Bab 650
Dia tidak tahu hubungan seperti apa
yang dimiliki keluarga Morris dengan ayah Sania. Día khawatir jika langsung
menyelidiki ke keluarga Morris, itu hanya akan mengganggu mereka dan membuat
mereka waspada. Jadi untuk saat ini, dia hanya bisa mengawasi Sania.
Tunggu saja, Sania pasti akan
bergerak dalam waktu dekat.
Sekarang, si perempuan licik itu juga
perlahan-lahan kehilangan segalanya. Setelah skandalnya di pesta, semua
harapannya untuk menikahi keluarga kaya telah hancur.
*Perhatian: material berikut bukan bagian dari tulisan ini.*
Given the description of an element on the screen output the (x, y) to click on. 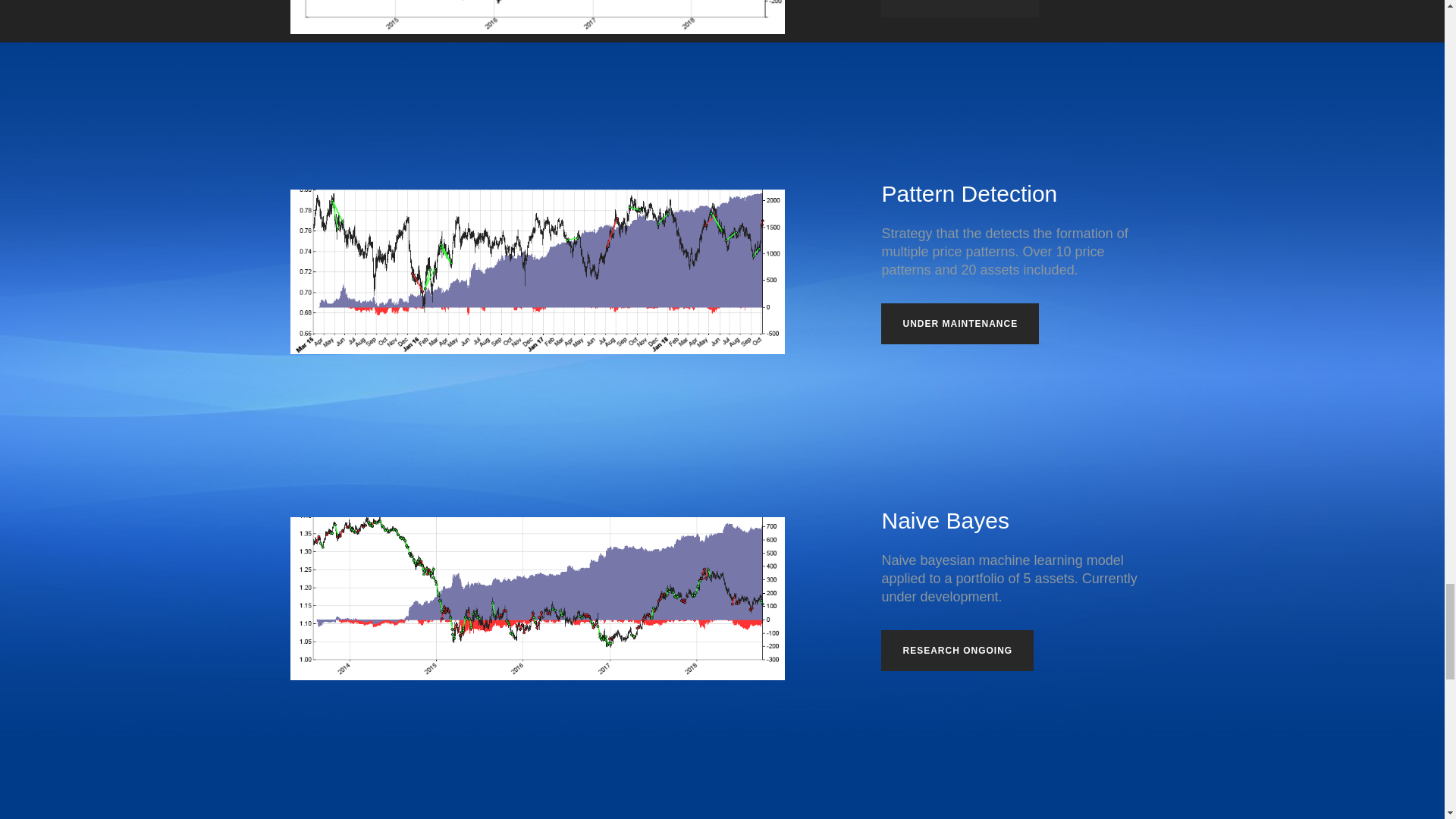
UNDER MAINTENANCE (959, 323)
RESEARCH ONGOING (956, 649)
UNDER MAINTENANCE (959, 8)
Kini, satu-satunya yang bisa dia
lakukan hanyalah bergantung pada Witan.
Nindi memikirkan kembali semua yang
telah terjadi. Sekarang, dia justru mendapatkan banyak hal, persahabatan,
cinta, dan juga karier.
Keesokan harinya.
Saat Nindi turun ke lantai bawah
setelah bangun tidur, dia mendengar suara Sania dan Witan yang sedang bercanda
mesra di ruang makan.
Ketika dia tiba di ruang makan, dia
melihat Sania duduk di pelukan Witan dengan wajah berseri-seri.
Tanpa banyak bicara, Nindi langsung
mengambil roti lapis di meja dan hendak pergi. Dia tidak ingin matanya tercemar
oleh pemandangan menjijikkan itu.
"Berhenti! Siapa yang
mengizinkanmu pergi?"
Witan memeluk Sania dengan erat,
suasana hatinya sangat gembira. "Nggak punya sopan santun sama sekali. Apa
kamu nggak tahu caranya menyapa atau berbicara denganku dan kakak iparmu?"
Nindi berbalik, kemudian tersenyum
sinis. " Ucapanku nggak pernah enak didengar."
"Kalau begitu belajarlah untuk
mengatakan kata-kata yang enak didengar."
Sania tersenyum penuh kemenangan dan
berkata dengan lembut, "Sudahlah, Kak Witan. Kak Nindi memang nggak pernah
menyukaiku, aku nggak akan mempermasalahkannya."
Nindi menatap Sania lalu tiba-tiba
bertanya, "Apa kamu minum pil KB kemarin?"
Mendengar pertanyaan itu, wajah Sania
langsung memerah karena malu. "Kak Witan, lihat dia! Kenapa dia menanyakan
semua hal itu?"
Witan segera menegur, "Nindi,
jangan bicara sembarangan! Ini bukan urusanmu. Aku dan Sania akan segera
bertunangan. Kalau ada anak, tentu saja akan kami lahirkan."
"Apa kamu yakin bayi itu
anakmu?" cibir Nindi.
"Nindi, berhenti bicara omong
kosong! Ini anakku, bagaimana mungkin aku nggak tahu kalau ini anakku!"
Nindi tersenyum sinis. "Apa kamu
lupa kalau kemarin Sania bercinta dengan Yanuar? Menurutmu mereka pakai kondom
nggak?"
Kata-kata itu membuat wajah Sania
langsung pucat pasi. Dia menggertakkan gigi sambil menatap Nindi. Apa wanita
jalang ini sebegitu bencinya melihatnya bahagia?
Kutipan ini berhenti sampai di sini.